Task to complete:
For each line below that contains the word "user", make a copy.

The data:
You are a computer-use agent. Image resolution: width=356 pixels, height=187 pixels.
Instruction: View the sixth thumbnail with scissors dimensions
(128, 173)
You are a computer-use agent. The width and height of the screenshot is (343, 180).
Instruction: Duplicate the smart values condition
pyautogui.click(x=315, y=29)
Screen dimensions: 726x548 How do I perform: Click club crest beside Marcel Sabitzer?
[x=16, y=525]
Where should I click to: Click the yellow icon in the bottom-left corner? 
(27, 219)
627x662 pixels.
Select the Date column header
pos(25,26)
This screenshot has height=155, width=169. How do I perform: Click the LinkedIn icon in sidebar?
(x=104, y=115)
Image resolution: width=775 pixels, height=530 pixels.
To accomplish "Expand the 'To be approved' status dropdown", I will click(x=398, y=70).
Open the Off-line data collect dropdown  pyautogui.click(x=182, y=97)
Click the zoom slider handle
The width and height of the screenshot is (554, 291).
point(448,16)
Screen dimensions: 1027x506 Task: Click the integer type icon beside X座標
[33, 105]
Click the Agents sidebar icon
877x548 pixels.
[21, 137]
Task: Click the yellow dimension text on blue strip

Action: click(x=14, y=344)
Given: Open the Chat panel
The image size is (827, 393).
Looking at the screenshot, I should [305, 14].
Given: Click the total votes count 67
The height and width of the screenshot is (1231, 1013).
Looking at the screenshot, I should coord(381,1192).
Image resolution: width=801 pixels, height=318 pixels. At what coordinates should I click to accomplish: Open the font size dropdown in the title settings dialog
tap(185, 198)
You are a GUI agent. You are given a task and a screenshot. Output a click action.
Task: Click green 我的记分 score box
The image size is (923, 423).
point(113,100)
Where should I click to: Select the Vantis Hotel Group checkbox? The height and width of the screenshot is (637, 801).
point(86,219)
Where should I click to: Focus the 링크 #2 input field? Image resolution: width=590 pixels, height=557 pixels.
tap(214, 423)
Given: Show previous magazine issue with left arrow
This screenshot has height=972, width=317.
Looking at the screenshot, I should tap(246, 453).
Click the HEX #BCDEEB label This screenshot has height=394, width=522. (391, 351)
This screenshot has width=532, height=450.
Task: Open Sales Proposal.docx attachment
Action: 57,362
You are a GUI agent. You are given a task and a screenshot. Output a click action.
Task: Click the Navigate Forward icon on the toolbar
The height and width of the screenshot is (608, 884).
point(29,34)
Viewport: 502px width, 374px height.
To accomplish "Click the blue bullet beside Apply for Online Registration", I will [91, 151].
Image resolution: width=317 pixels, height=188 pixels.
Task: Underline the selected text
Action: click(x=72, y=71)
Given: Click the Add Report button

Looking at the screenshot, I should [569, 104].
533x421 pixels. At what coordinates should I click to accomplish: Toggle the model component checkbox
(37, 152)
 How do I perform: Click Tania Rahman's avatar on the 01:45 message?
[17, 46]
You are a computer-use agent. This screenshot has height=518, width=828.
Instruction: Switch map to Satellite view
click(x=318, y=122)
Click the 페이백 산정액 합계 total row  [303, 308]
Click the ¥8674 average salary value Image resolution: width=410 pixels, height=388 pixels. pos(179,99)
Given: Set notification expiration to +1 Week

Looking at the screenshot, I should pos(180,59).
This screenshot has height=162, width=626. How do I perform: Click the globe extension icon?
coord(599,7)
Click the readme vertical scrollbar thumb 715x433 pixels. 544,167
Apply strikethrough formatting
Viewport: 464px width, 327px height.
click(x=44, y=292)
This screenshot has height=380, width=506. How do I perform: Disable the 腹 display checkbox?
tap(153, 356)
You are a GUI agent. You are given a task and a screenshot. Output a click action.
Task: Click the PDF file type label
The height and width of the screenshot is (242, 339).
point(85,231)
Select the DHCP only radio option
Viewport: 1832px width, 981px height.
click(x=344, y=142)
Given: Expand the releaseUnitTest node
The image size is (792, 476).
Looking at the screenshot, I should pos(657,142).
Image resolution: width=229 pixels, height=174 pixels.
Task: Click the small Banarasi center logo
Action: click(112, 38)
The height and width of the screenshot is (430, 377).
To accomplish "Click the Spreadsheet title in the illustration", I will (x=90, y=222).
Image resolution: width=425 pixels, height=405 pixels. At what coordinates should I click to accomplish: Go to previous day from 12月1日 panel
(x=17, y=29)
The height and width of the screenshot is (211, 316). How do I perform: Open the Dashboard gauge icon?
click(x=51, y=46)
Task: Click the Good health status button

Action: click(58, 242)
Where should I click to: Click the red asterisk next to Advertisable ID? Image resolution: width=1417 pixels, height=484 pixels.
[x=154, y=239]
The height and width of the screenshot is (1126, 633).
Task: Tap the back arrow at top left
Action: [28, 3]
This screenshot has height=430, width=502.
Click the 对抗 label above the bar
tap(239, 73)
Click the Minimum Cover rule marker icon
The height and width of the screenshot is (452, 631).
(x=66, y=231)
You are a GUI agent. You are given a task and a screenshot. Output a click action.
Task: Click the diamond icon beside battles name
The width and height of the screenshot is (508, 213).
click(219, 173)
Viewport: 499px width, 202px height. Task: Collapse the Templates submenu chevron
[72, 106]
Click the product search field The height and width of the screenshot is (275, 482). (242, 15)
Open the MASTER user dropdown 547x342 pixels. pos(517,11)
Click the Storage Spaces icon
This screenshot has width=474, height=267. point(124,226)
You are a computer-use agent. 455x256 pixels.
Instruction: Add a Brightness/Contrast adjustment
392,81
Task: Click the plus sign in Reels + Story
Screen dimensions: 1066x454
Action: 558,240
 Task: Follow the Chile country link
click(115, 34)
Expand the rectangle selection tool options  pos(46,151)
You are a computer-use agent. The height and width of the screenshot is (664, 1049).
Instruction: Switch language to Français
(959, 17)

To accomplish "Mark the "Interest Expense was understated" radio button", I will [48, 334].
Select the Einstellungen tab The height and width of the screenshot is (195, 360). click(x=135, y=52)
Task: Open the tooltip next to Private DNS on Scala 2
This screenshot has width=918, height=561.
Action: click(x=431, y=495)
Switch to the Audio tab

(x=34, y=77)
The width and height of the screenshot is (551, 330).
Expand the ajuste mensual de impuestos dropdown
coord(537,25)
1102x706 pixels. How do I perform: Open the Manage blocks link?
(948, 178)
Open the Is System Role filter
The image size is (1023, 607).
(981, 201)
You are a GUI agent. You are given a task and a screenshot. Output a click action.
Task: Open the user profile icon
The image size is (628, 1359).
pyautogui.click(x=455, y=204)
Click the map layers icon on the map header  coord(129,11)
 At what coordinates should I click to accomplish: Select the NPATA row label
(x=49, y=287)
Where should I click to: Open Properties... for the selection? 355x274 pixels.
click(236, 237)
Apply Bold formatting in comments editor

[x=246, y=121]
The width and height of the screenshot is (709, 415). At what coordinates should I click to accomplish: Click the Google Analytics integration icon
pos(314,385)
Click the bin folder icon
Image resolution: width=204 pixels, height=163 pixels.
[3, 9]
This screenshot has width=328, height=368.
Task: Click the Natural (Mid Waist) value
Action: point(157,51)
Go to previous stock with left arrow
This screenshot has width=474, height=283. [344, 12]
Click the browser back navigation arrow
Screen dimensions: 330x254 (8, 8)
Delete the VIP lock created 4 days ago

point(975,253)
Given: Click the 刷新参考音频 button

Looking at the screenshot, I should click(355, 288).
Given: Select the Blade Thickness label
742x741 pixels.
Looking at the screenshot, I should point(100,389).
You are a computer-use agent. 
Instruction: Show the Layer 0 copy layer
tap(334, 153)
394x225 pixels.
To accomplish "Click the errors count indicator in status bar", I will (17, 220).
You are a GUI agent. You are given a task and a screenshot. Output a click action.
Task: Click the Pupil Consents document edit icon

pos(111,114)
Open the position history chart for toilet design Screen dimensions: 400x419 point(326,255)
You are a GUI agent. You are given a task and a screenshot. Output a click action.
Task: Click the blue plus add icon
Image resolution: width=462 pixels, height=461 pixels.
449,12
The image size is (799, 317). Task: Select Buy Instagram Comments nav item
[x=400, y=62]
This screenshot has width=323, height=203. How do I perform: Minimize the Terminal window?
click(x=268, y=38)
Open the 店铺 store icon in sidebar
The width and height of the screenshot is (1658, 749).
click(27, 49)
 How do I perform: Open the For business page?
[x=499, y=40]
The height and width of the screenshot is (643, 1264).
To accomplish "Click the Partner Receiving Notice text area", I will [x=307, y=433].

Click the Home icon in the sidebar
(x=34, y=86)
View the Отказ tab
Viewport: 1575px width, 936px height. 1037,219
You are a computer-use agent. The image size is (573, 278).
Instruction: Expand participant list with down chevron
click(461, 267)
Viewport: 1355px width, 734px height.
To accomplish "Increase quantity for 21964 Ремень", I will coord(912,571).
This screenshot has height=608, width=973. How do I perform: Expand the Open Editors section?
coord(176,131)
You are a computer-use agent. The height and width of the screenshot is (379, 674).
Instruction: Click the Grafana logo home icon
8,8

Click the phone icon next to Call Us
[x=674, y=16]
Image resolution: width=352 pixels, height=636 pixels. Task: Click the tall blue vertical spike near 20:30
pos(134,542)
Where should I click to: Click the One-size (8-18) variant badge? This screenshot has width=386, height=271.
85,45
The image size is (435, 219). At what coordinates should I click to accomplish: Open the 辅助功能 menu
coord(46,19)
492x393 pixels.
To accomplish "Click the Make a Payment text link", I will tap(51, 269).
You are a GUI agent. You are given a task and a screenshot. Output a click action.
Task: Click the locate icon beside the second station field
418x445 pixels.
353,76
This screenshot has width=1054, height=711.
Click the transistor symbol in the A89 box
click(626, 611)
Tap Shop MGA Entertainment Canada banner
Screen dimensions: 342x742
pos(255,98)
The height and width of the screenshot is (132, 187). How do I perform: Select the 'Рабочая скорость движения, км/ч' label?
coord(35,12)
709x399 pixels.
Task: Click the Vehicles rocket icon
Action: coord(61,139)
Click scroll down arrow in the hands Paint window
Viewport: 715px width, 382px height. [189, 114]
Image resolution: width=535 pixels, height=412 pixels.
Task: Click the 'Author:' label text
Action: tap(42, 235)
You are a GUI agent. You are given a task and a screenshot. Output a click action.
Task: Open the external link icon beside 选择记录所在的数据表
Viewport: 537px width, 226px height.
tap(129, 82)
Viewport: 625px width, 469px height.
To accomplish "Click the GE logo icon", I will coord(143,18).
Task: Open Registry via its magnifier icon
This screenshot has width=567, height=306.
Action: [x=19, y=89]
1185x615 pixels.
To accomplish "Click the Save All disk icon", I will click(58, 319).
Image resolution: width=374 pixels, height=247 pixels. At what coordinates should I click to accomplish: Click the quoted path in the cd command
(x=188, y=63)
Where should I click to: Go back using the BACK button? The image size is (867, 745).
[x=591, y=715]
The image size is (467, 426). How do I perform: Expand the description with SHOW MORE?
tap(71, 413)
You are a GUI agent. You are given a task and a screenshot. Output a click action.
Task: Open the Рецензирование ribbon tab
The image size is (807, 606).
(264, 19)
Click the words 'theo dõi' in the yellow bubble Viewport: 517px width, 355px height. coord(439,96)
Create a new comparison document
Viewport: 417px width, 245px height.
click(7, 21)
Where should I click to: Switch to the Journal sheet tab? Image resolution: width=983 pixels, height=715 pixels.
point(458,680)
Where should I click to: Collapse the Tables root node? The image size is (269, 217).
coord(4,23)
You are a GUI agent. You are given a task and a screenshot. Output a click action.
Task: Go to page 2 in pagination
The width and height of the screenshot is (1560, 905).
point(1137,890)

Answer space:
Open the MASTER user dropdown 547x342 pixels. pos(517,11)
Task: Open the user profile icon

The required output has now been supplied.